Learning 3-opt heuristics for traveling salesman problem via deep reinforcement learning
Proceedings of The 13th Asian Conference on Machine Learning, PMLR 157:1301-1316, 2021.
Traveling salesman problem (TSP) is a classical combinatorial optimization problem. As it represents a large number of important practical problems, it has received extensive studies and a great variety of algorithms have been proposed to solve it, including exact and heuristic algorithms. The success of heuristic algorithms relies heavily on the design of powerful heuristic rules, and most of the existing heuristic rules were manually designed by experienced experts to model their insights and observations on TSP instances and solutions. Recent studies have shown an alternative promising design strategy that directly learns heuristic rules from TSP instances without any manual interference. Here, we report an iterative improvement approach (called Neural-3-OPT) that solves TSP through automatically learning effective 3-opt heuristics via deep reinforcement learning.

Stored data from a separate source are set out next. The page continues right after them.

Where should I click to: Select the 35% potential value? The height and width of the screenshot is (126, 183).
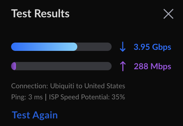point(118,97)
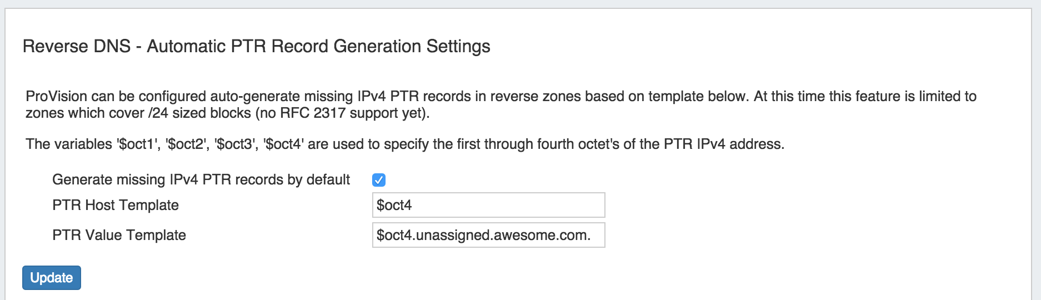The image size is (1041, 300).
Task: Click '$oct4' in the variables help sentence
Action: pyautogui.click(x=284, y=144)
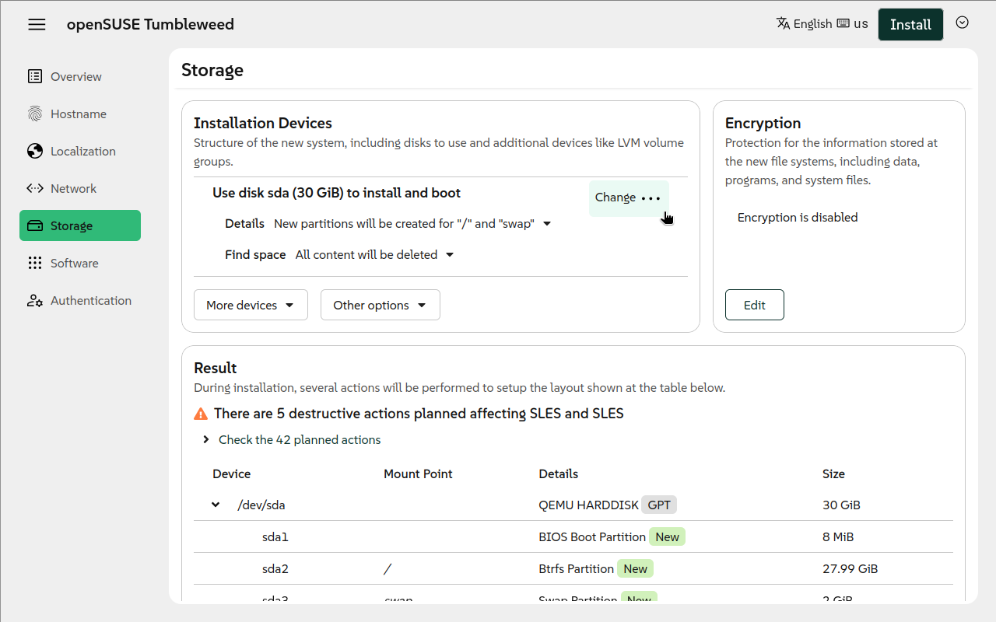Click the Hostname fingerprint icon
The height and width of the screenshot is (622, 996).
(35, 114)
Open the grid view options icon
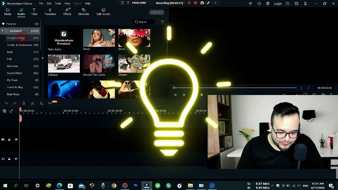 [162, 22]
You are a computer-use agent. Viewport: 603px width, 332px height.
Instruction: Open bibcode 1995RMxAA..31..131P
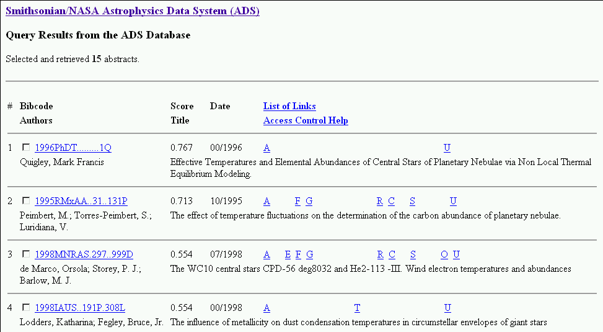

In the proposed approach, we adopt a pointer network to select 3 links from the current tour,and a feature-wise linear modulation network to select an appropriate way to reconnect the segments after removing the selected 3 links. We demonstrate that our approach achieves state-of-the-art performance on both real TSP instances and randomly-generated instances than, to the best of our knowledge, the existing neural network-based approaches.